Yesterday we saw that past Nobel chemistry winner Mario J. Molina come out and publically warn against the dangers of climate change. Today, NASA’s top climate scientist has come out to warn the same thing.
You’d think there was something wrong.
“We’ve already reached the dangerous level of carbon dioxide in the atmosphere,” James Hansen, 67, director of NASA’s Goddard Institute for Space Studies in New York, told AFP, referring to the 385 parts per million “tipping point” that many fear cannot be reversed. “But there are ways to solve the problem.”
Hansen is also currently an adjunct professor in the Department of Earth and Environmental Sciences at Columbia University.
Hansen has submitted a paper to Science magazine, where he calls for the phasing out of all coal-fired plants by 2030, taxing their emissions until that point, and banning the building of any new plants unless they are specifically designed to trap and segregate the carbon dioxide they emit.
It’s an ambitious plan, and one that is going to be laughed right out of the public spotlight. But maybe that is what we need. Like the stories told of horse dealers who push for a hard deal on a horse they don’t want, so that they can get an easy deal on the horse they do want. Maybe Hansen is just setting his sights so high that we’ll at least reach a measure of success.
In 2006, Time Magazine named Hansen as one of the world’s 100 most influential people, and was also called before the US Congress last year where he said that “interference with communication of science to the public has been greater during the current administration than at any time in my career.”

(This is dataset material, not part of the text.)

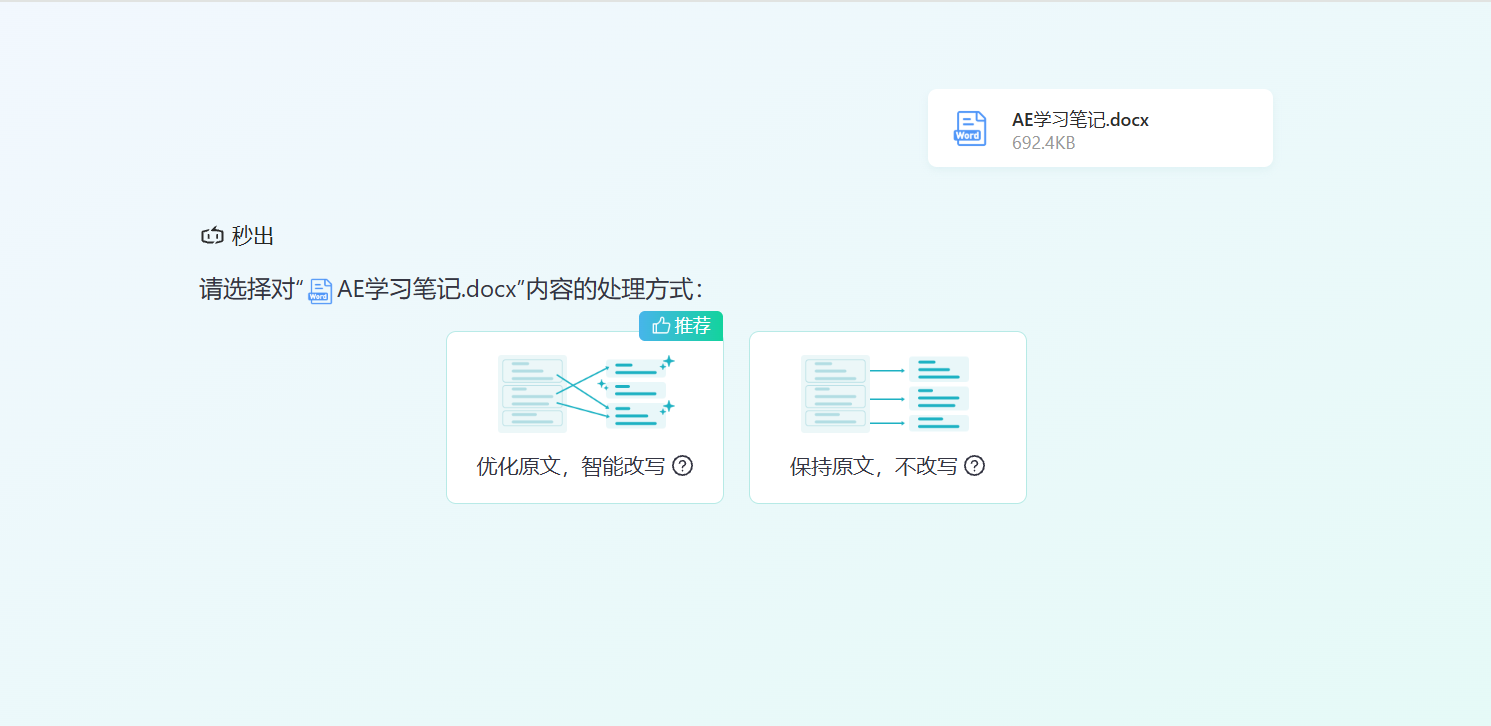Select the 优化原文，智能改写 option label

click(x=570, y=467)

Hansen believes that the fossil fuel industries are trying to hide the extent of the problem from the public, in a move which is eerily similar to that of tobacco companies several decades ago. “The problem is that 90 percent of energy is fossil fuels. And that is such a huge business, it has permeated our government,” he maintained. “What’s become clear to me in the past several years is that both the executive branch and the legislative branch are strongly influenced by special fossil fuel interests,” he added.
“The industry is misleading the public and policy makers about the cause of climate change. And that is analogous to what the cigarette manufacturers did. They knew smoking caused cancer, but they hired scientists who said that was not the case.”

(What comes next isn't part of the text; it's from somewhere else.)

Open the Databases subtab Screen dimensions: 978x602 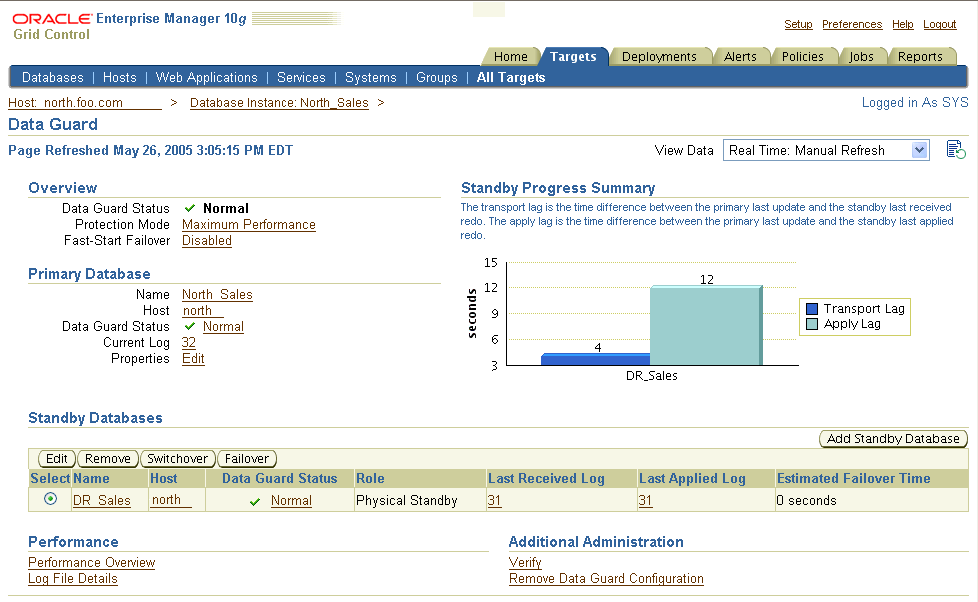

To take this stand has taken courage, for Hansen openly acknowledges that he has stepped outside of the boundaries normally surrounding scientists. Instead of sticking to research, he has stepped in to public policy advocacy. But he does so because “in this particular situation we’ve reached a crisis.”
The policy makers, “the people who need to know are ignorant of the actual status of the matter, and the gravity of the matter, and most important, the urgency of the matter,” he charged.
“It’s analogous to an engineer who sees that there’s a flaw in the space shuttle before it is to be launched. You don’t have any choice. You have to say something. That’s really all that I’m doing,” he added.